Florence Carala y Julien Tavernier son amantes. Juntos planean matar del esposo de ella, un industrial millonario quien, a su vez, es el jefe de Tavernier. Éste sube por una cuerda hasta la oficina del señor Carala, lo mata, y arregla la escena del crimen para que parezca un suicidio. Al momento de alejarse del lugar, se da cuenta de que se olvidó quitar la cuerda por la cual subió a la oficina. Regresa al edificio de oficinas y sube al ascensor, pero el guardia de seguridad apaga la energía. Julien se queda atrapado en el ascensor. Como si fuera poco, dos adolescentes roban su auto.

Emocionante noir con un estilo que tiene ciertas particularidades. La principal es la manera en que utiliza la luz para crear tensión, y enfatizar las angustias específicas de los personajes. Tanto la luz intermitente que alcanza a penetrar el ascensor en tinieblas, como la que ilumina a los policías y al personaje de Maurice Ronet durante el interrogatorio (mientras deja el resto de la habitación en completa oscuridad), y aquella que ilumina natural y descuidadamente la cara de Jeanne Moreau mientras esta vaga frenéticamente por la París nocturna, buscando a su amante desaparecido, tienen una función narrativa.

moreau cruza calle

Es interesante la manera en que se juega con la profundidad de campo mientras Moreau deambula por las calles. Ella llega a entrar y salir de enfoque en un mismo plano. De manera visual, se nos transmite el desconcierto y ansiedad que siente su personaje.
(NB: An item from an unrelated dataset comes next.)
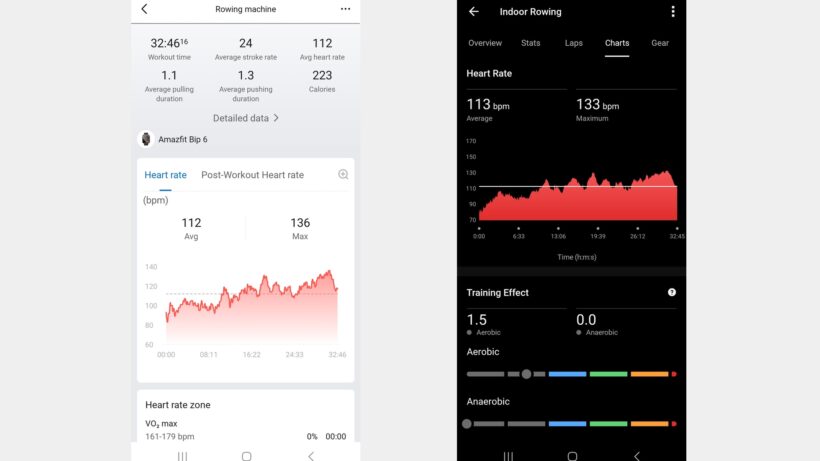Tap back arrow in Rowing machine header
The height and width of the screenshot is (461, 820).
tap(144, 9)
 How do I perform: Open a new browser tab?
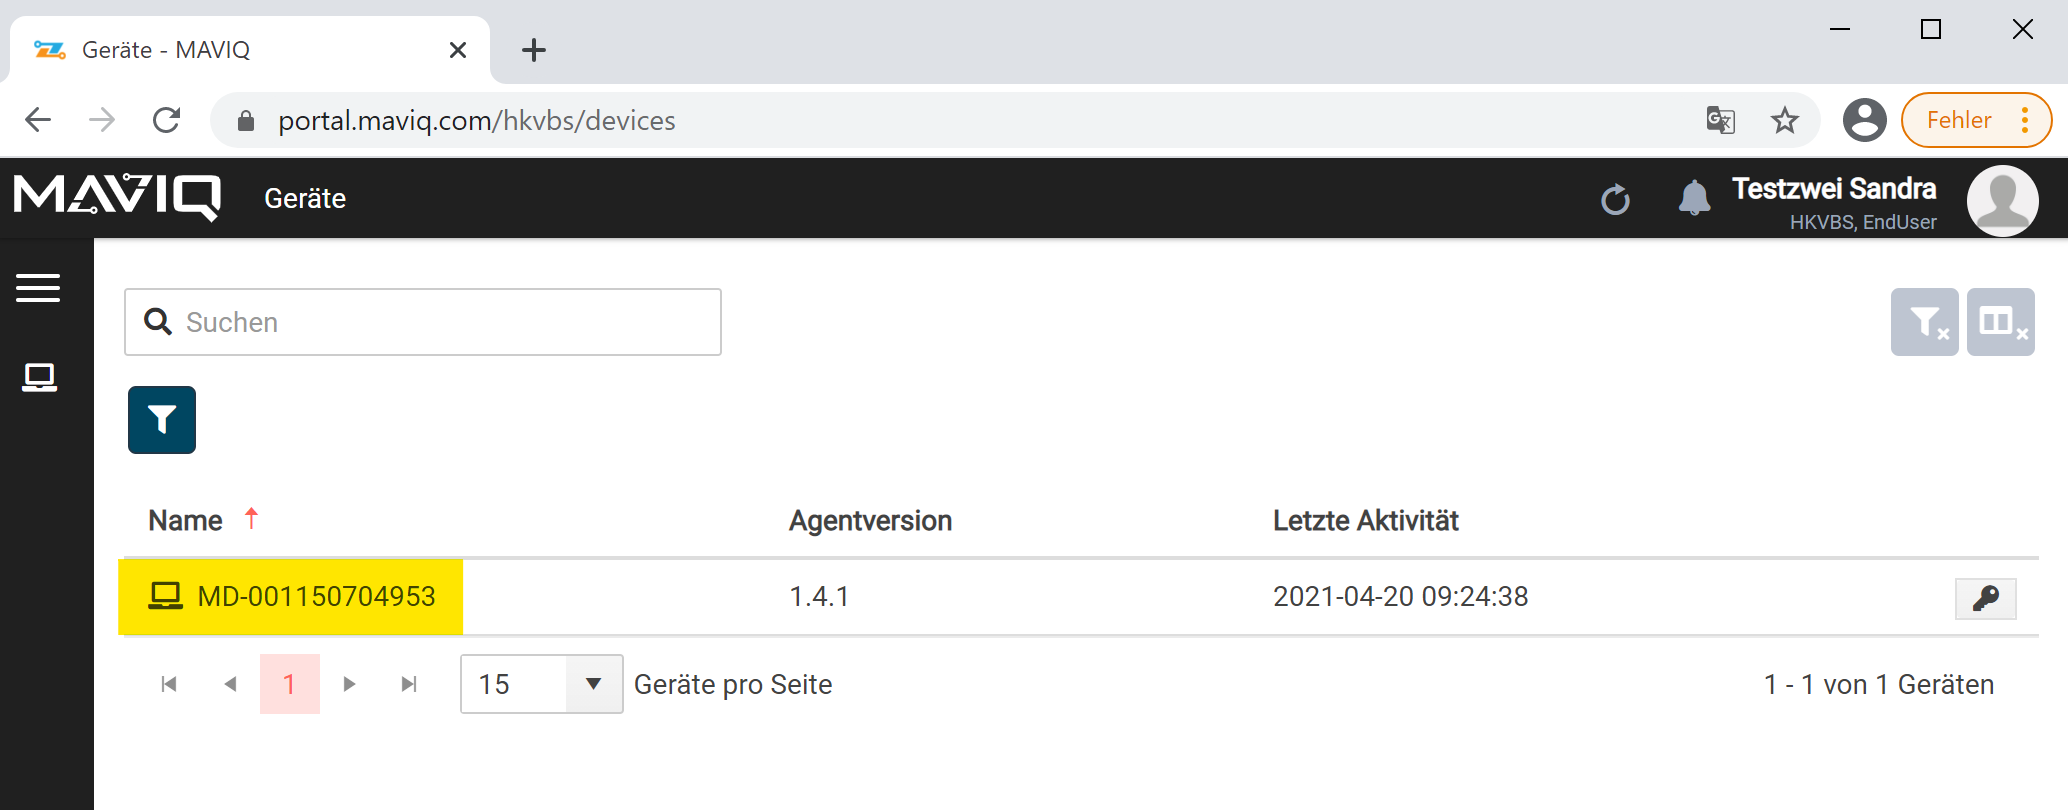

El otro aspecto a resaltar es la música, a cargo del mismísimo Miles Davis. Su trompeta resuena de manera solitaria, complementando la atmósfera melancólica de la película. Sabiamente, Malle no abusa de la música, utilizándola sólo en instantes puntuales. Esto le da aún más poder. En general las actuaciones son sólidas, si bien no se le da mayor desarrollo o prominencia a ningún personaje en particular. Moreau destaca porque logra balancear perversidad y vulnerabilidad en su interpretación. Entre otras cosas, su rostro expresa múltiples emociones a la vez, de manera sutil, casi imperceptible.

adolescentes ascensor cadalso

Llama la atención la pareja adolescente que roba un carro y termina metiéndose en líos por cometer crímenes “sin querer queriendo”, casi por vivir la fantasía de pretender que su vida es una película. Son el prototipo de los personajes que pulularían en las películas más célebres de Godard.
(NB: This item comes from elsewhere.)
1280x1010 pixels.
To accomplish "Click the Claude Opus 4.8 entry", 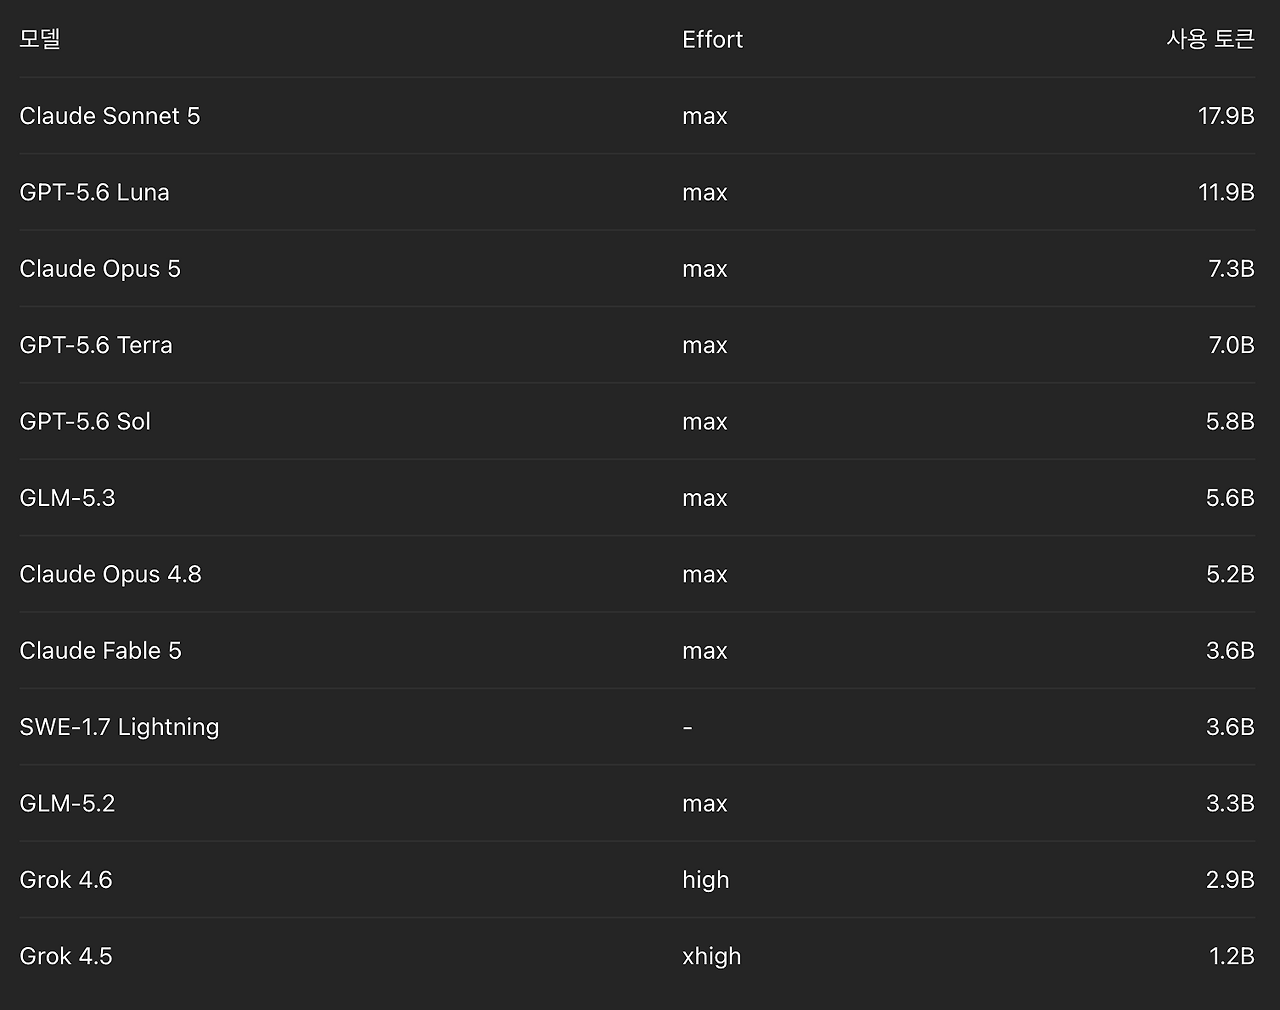I will (110, 574).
Posiblemente el guión peca por ser algo rebuscado (aunque probablemente la novela en la que se basó era así). Los realizadores se aseguraron de que los protagonistas quedaran condenados desde el principio. A través de una serie de coincidencias y casualidades demasiado inconvenientes, la situación empeora para todos los involucrados en la trama. Pareciera como si hubiera una fuerza sobrenatural implicada en el asunto, empeñada en arruinar los empeños criminales de los personajes. O por lo menos eso insinúa la aparición del gato negro, al principio de la película. A pesar de que la historia pueda parecer descabellada, su ejecución impecable hace que esto sea irrelevante.
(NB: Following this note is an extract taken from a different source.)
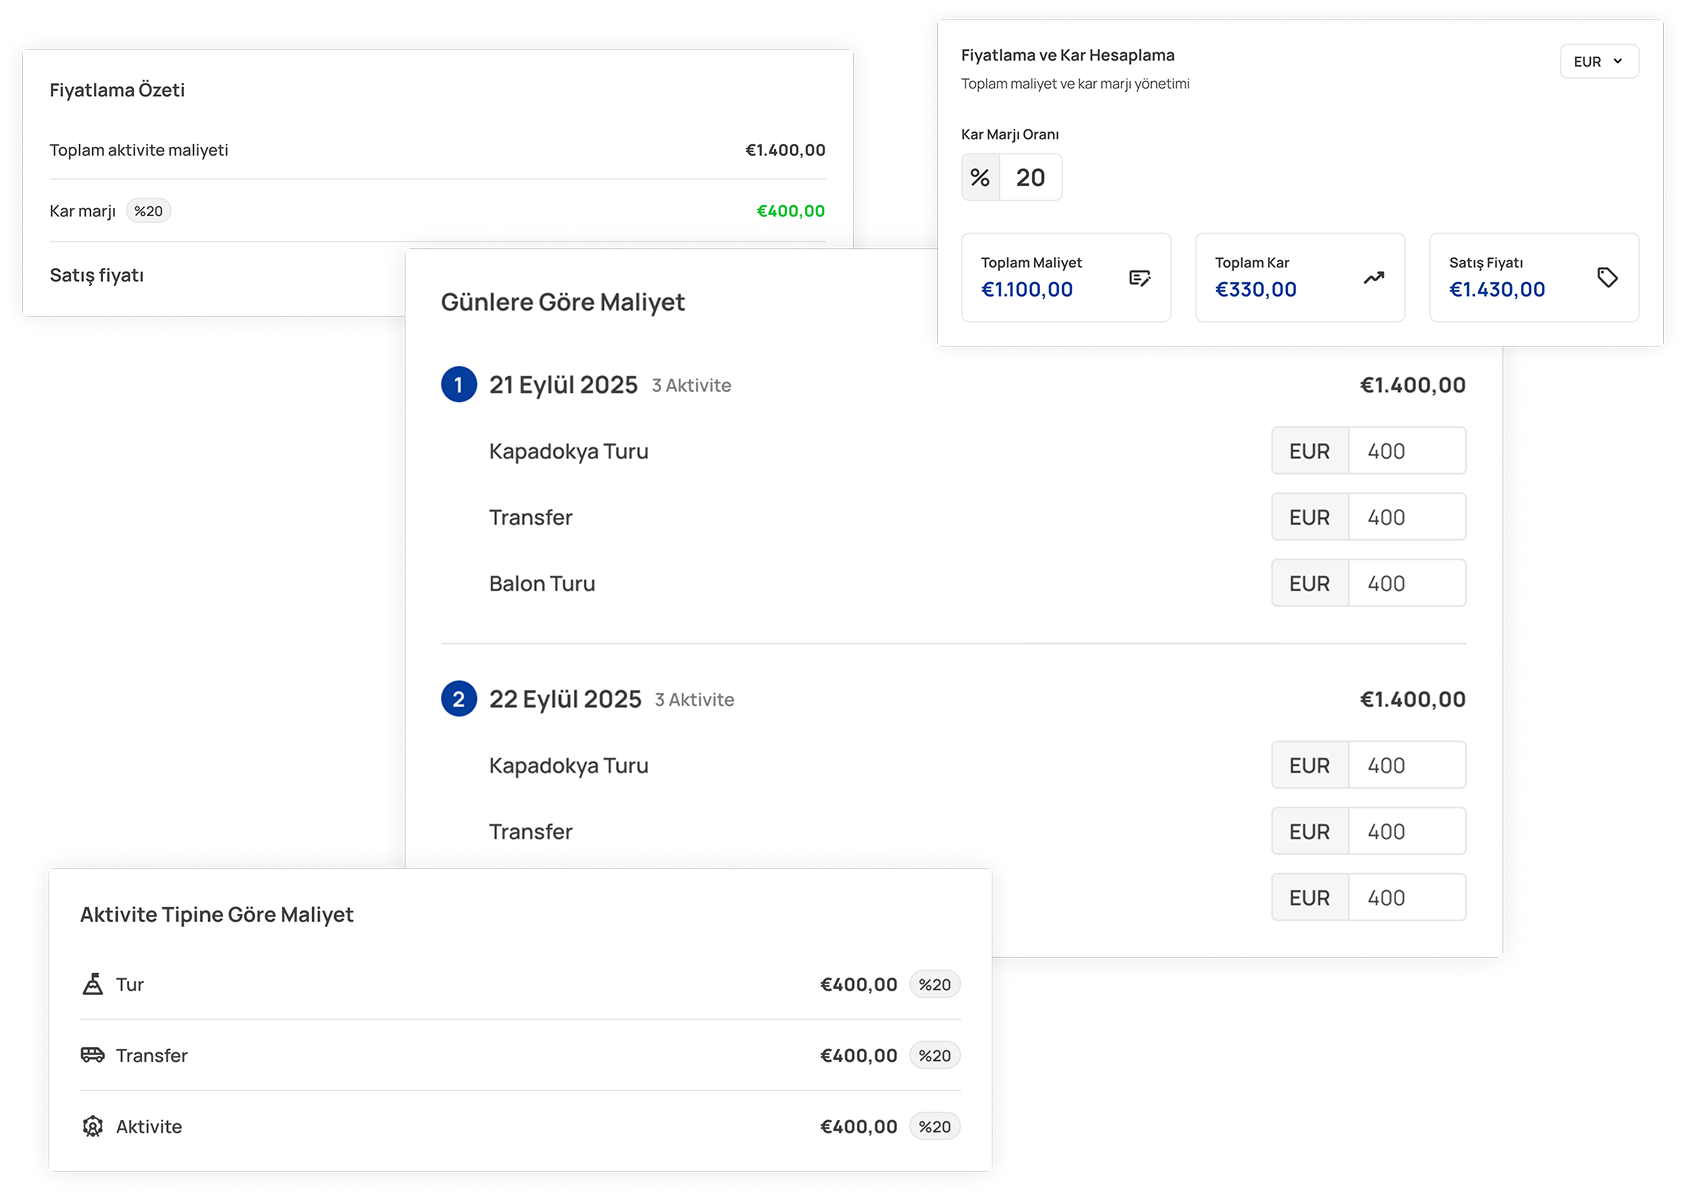Image resolution: width=1683 pixels, height=1197 pixels.
Task: Select the 22 Eylül 2025 day heading
Action: coord(565,699)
En últimas, uno de los ingredientes esenciales del cine negro es su fatalismo. Y eso le sobra a Ascensor para el cadalso. Por lo demás, es supremamente entretenida, tensa, y envolvente. No se siente como un debut directorial, sino como la obra de un realizador con un comando absoluto del estilo (tal vez hasta “vanguardista”, por llamarlo de alguna manera). Conserva una frescura que no ha perdido con el paso de los años, gracias a la visible influencia que tuvo en muchas películas posteriores.